Milli kültür hamlesi

Üçüncü Milli Kültür Şurası'nın ilk iki oturumu Bakan Nabi Avcı'nın başkanlığında yapıldı. Bakan Avcı, bu Şura'yla milli ve yeni bir ruhla Türkiye'de kültür hamlesinin başlayacağını dile getirdi. Alev Alatlı ise, kültürel tercihlerimizle şiddetli bir erozyon yaşadığımızı söyledi.

Yeni Şafak ve
04:00 - 4/03/2017 Cumartesi
Güncelleme: 23:45 - 3/03/2017 Cuma
Yeni Şafak
Milli kültür hamlesi
Milli kültür hamlesi

Milli Kültür Şurası'nın üçüncüsü İstanbul Lütfi Kırdar Kongre ve Sergi Sarayında dün başladı. Üç gün devam edecek olan oturumlarda kültür ve sanat dünyasından önemli isimler 17 başlık altında oluşturulan 17 komisyonda yerli ve milli kültür meselesini tartışacak. Pazar günü sona erecek olan Şura'nın açılış konuşmasını yapan Kültür ve Turizm Bakanı Nabi Avcı, Türkiye'yi kültür sanatta hak ettiği yere taşımak için bu hamleyi başlattıklarını söyledi. Şura'nın milli kültürün ihyası ve yeni kültür politikalarının üretilmesi hususunda bir milat olacağını belirterek “Büyük bir medeniyetin mirasçısı olan milletimizin bu olağanüstü kültürel birikimini doğru ve etkin bir biçimde kullanması konusunda yeni bir ruhla, yeni bir vizyonla harekete geçmesi gerekiyordu" dedi.



EROZYON YAŞIYORUZ


Bakan Nabi Avcı'nın yöneticiliğini üstlendiği açılış oturumunda Alev Alatlı, Hasan Celal Güzel, İbrahim Kalın ve Mehmet Genç birer konuşma yaptı. Alev Alatlı günlük yaşamımızda kullandığımız dilden kültürel tercihlerimize kadar şiddetli bir erozyon yaşandığını belirtti. Alatlı, kültürün tüm yönleriyle ele alıp tartışılması gerektiğinin altını çizdi. Hasan Celal Güzel ise Cumhuriyet sonrası uygulanan kültür politikalarının özensiz olduğunu dil devriminin bir yıkıma yol açtığını söyledi. Güzel şöyle konuştu: "Bir toplumun geçmişi yok sayıldı. Bugün milyonlarca yazma eserimiz var. Çocuklarımız gidip okuyamıyor. Peyami Safa'yı, Sabri Esat Siyavuşgil'i çocukların önüne koysak anlamazlar. Bir kültür rönesansına ihtiyacımız var. Asımın nesli köylü ve cahil değil şehirli ve kültürlü nesil olmalı" dedi.

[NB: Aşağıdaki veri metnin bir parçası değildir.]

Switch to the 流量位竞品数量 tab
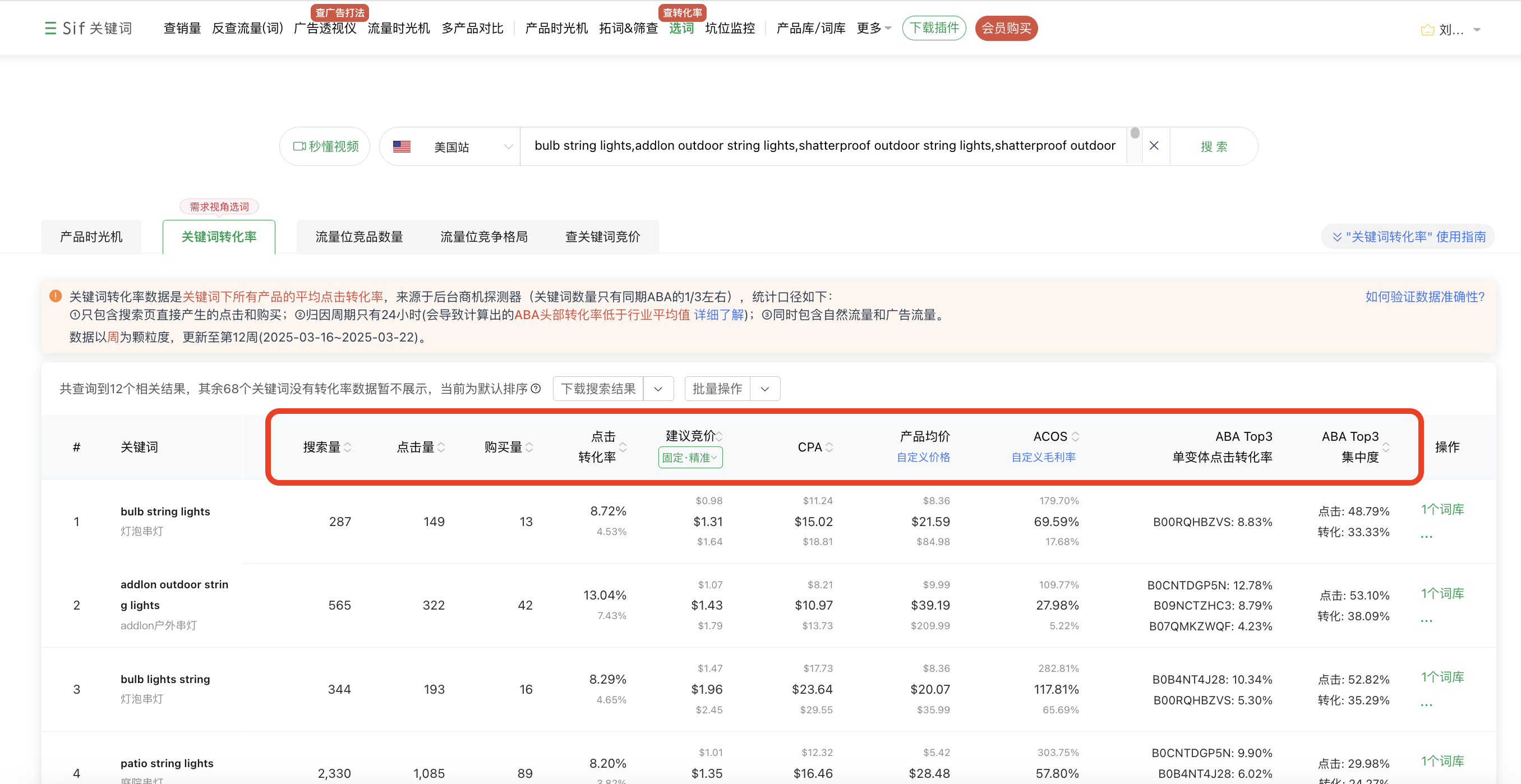Image resolution: width=1521 pixels, height=784 pixels. (359, 237)
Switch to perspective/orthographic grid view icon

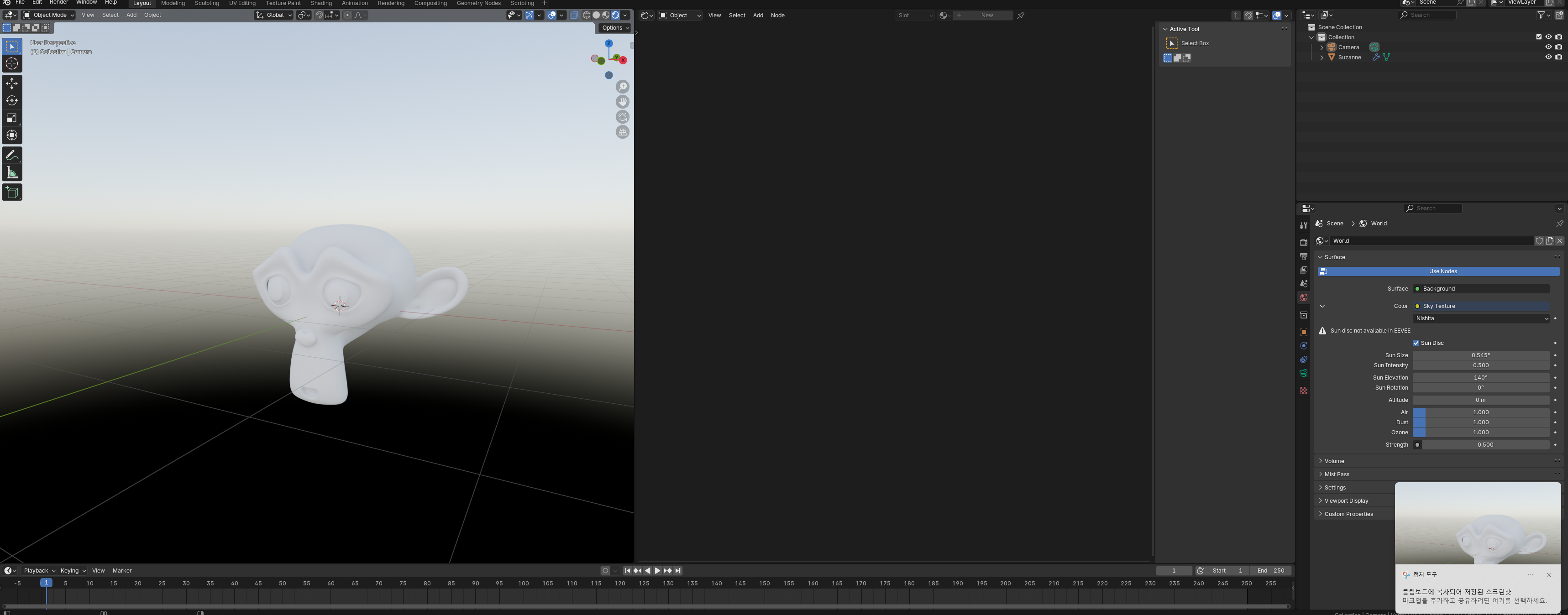622,132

Yerellik ve evrensellik önemli


Cumhurbaşkanı Sözcüsü İbrahim Kalın, milli değerlere dayanmayan bir toplumun iktisadi, siyasi ve diğer alanlarda bağımsız olamayacağını söyleyerek “Bu noktada kültür ve medeniyet birlikte kullanılmalıdır. Tek başına kültür, bir medeniyet tasavvuru inşa noktasında yeterli olmayacaktır. Yerellik, millilik, evrensellik bugün üzerinde uzun uzun konuşmamız gereken konuların başında geliyor. Toprak ve düşünce arasındaki mesele bugün de önemini koruyor. Anadolu coğrafyasını ele alırken bunu onun dünyadaki yerinden bağımsız olarak düşünemeyiz. Burada ne evrensellik adına kendi köklerinden kopan ne de yerellik adına kendi içine kapanan bir ikilimin içine girmememiz lazım. Her kültür ürünü milli ve yereldir onu evrensel yapan içinde barındırdığı mesajdır, manadır” ifadelerini kullandı.



Geçmişle kopukluğun giderilmesi gerekiyor


Mehmet Genç ise değişmenin ve aynı kalmanın sınırları olduğunu söyleyerek, dile vurgu yaptı. Genç, "50 yıl önce yazılanları tekrar Türkçeleştiren kuşakla karşılaşıyoruz. Fransa'da 17. yüzyılda yazılmış bir metni bugün tekrar yazanları göremeyiz. Bu kopukluğun giderilmesi lazım. Türkiye'deki aydınlar Osmanlı Türkçesi'ni mutlaka bilmeli. Çok zengin bir dildi, onu kaybetmek bize çok pahalıya mal oldu" diye konuştu.



15 yılın kültür sanat bilançosu


Kültür Bakanı Nabi Avcı 15 yılda kültür sanat adına devletin yaptığı girişimleri şöyle özetledi:

*42 olan kültür merkezi sayısı, 110'a ulaştı.


*Bakanlığa bağlı müze sayısı 93 iken 198'e çıktı ziyaretçi sayısı ise 7,4 milyondan 17,3 milyon kişiye ulaştı.


*Bakanlar Kurulu kararlı Türk kazıları, 2002 yılında 57 iken, 2016'da 112 seviyesine ulaştı.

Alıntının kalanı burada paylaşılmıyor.